Siftings, 2008, 11″ x 6″, Standard $175.00. A relief printed book using pressure printing, letterpress and inkjet. The text is a set of 50 short sometimes very short stories of events from my growing up. It started as a remembrance of my mother and expanded out to include my family, my neighborhood, my elementary school and my nervous stomach. The pressure printed images included relate to certain of the stories. Bound using the crisscross or “Secret Belgian” binding invented by Anne Goy. It is a binding with an interesting sewing pattern at the spine. Sixty pages. Edition of 35, numbers 1-10 are enclosed in a silk covered clamshell box lined with marbled paper made by Stephen Pittelkow. A photograph, taken in 1960 is embedded inside the box. The boxed copies are sold out.

The Flexagon Series set of 5, 2006-7, various sizes, $200.00. This flexagon series started with Inside Out or Denial is a Wonderful Thing, printed letterpress in two colors and used the continuous flexagon format. Inside Out is a 6 inches square flexagon, printed on Mohawk Superfine paper and is enclosed in a folder with complete operating instructions. The second in the series is Mid-Coastal, a 1000 Mile Commute, printed letterpress in two colors and used the tetraflexagon format. Mid-Coastal is a 5” x 10” flexagon printed on French’s Cement colored construction paper enclosed with an instruction card in a plastic sleeve. The third in the series is Nice vs. Polite, printed letterpress in two colors and used the woven flexagon format. Nice vs. Polite is a 6” x 4” flexagon printed on Mohawk Superfine paper with operating instructions and enclosed in a plastic sleeve. The fourth in the series is A Game of Fetch, printed letterpress in two colors using the hexaflexagon format. A Game of Fetch is a 6” x 6” flexagon printed on Mohawk Superfine paper and enclosed in a plastic sleeve. The fifth in the series is Where Ever You Go There You Are, printed letterpress in three colors using the rotating ring format. Wherever You Go There You Are is a 5” x 5” flexagon printed on slate blue construction paper from the French Paper Company and enclosed in a plastic sleeve with a paper wrapper containing the operating instructions and colophon. All of the flexagons are in editions of 100. The lidded box designed to contain all five of the flexagons is now sold out.

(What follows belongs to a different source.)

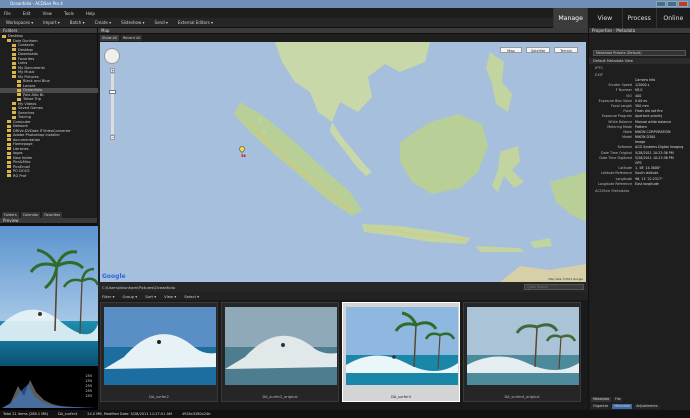 This screenshot has height=418, width=690. Describe the element at coordinates (640, 190) in the screenshot. I see `section-acdsee-metadata: ACDSee Metadata` at that location.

Sleepers, Dreamers & Screamers, 2006, 9 ½” x 7″, $850.00. An accordion pop-up book, printed letterpress with hard covers enclosed in a matching clamshell box. The pop-ups are constructed of a variety of papers including a cotton and gampi paper made for the project by Bridget O’Malley of Cave Paper. The complete text is “We’ve all had nightmares. Vivid as they may be there is always that sweet release upon waking. But what happens when events in our waking lives surpass even our most horrific dreams. Where is our release now? ”This book was begun in 2001 and derailed by events of September 11, 2001. The text was rewritten in the aftermath and finally completed. Edition of 15.

Fly Away, 2005, 9″ x 8″ x 1″, $250.00. A triangular accordion book printed using letterpress, inkjet and pouchoir on Sakamoto paper, the primary text muses on the sometime desire to flee one’s own life. There are three texts that run along different facets. When the book is standing upright all three facets are visible. A nontraditional variation of the Japanese double leaved album with an attached hard cover wrapped in Moriki paper. Edition of 50.

Slices, 2004, 4″ tall, 8″ in diameter, $175.00. A letterpress printed carousel book constructed of Moriki paper and Thai striped paper. The text is positioned on top of each of the 12 slices; each segment of text contains 50 words. This book was produced in conjunction with the artist’s 50th birthday. Hard cover wrapped in Thai striped paper with an embedded magnetic strip to hold the cake in its full circle. Comes with a doily lined pink cardboard cake box. Edition of 50.